E0488: Regional Allocation Decision Framework
A decision-ready template derived from the framework.
Name variants
- English
- E0488: Regional Allocation Decision Framework
- Katakana
- フレームワーク
- Kanji
- 地域経済配分意思決定
Quality / Updated / Source / COI
- Quality
- Reviewed
- Updated
- Source
- Citations & Trust
- COI
- none
Context
Context: Decision frequency is high, but inconsistent definitions of regional revenue mix and logistics cost ratio weaken accountability. Under supply network constraints, delayed decisions directly reduce execution windows. A one-page standard is required so stakeholders can evaluate options quickly while preserving traceability and governance.
Options
- Option A: Hold the current setup to prevent transition friction. Early-stage risk is low, but strategic flexibility remains restricted.
- Option B: Deploy in phases, track regional revenue mix and logistics cost ratio, and expand scope only after evidence is confirmed. This balances risk and execution speed.

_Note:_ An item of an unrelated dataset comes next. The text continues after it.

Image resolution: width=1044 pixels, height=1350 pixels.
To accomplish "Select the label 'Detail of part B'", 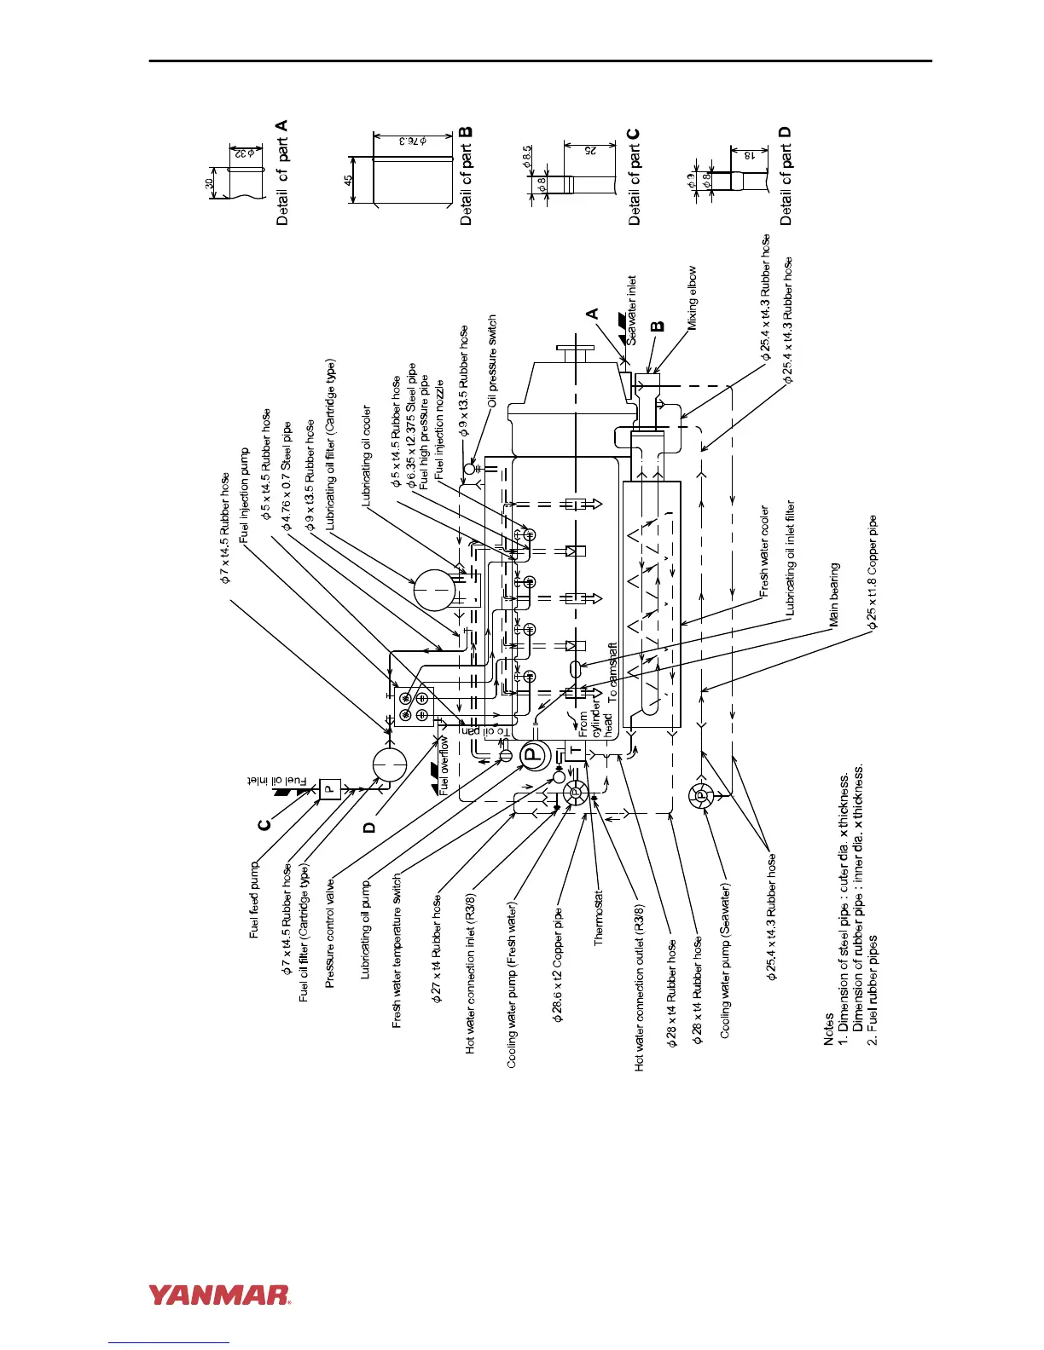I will click(x=466, y=176).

- Option C: Implement a one-pass redesign across the workflow. Potential return is larger, but governance and risk controls must operate at higher maturity.
Decision
Decision: Option B is approved for phased execution. Anchor decisions to agreed metrics and expand coverage only after risk controls pass checkpoint reviews.
Rationale
Rationale: Option B provides measurable learning while staying within supply network constraints. It supports progressive adjustment of the focus investment vs diversification resilience balance, improves stakeholder alignment, and limits downside if assumptions fail. The phased structure also reduces coordination overhead and strengthens repeatability for future decisions.
Risks
- Weak instrumentation makes it impossible to compare outcomes and undermines the credibility of the decision process.
- If ownership and deadlines are unclear, execution drifts and teams revert to siloed decision criteria.
Next
Next actions: Confirm stage-gate conditions, measurement ownership, and exception handling. Preserve decision records so the model can be reused consistently.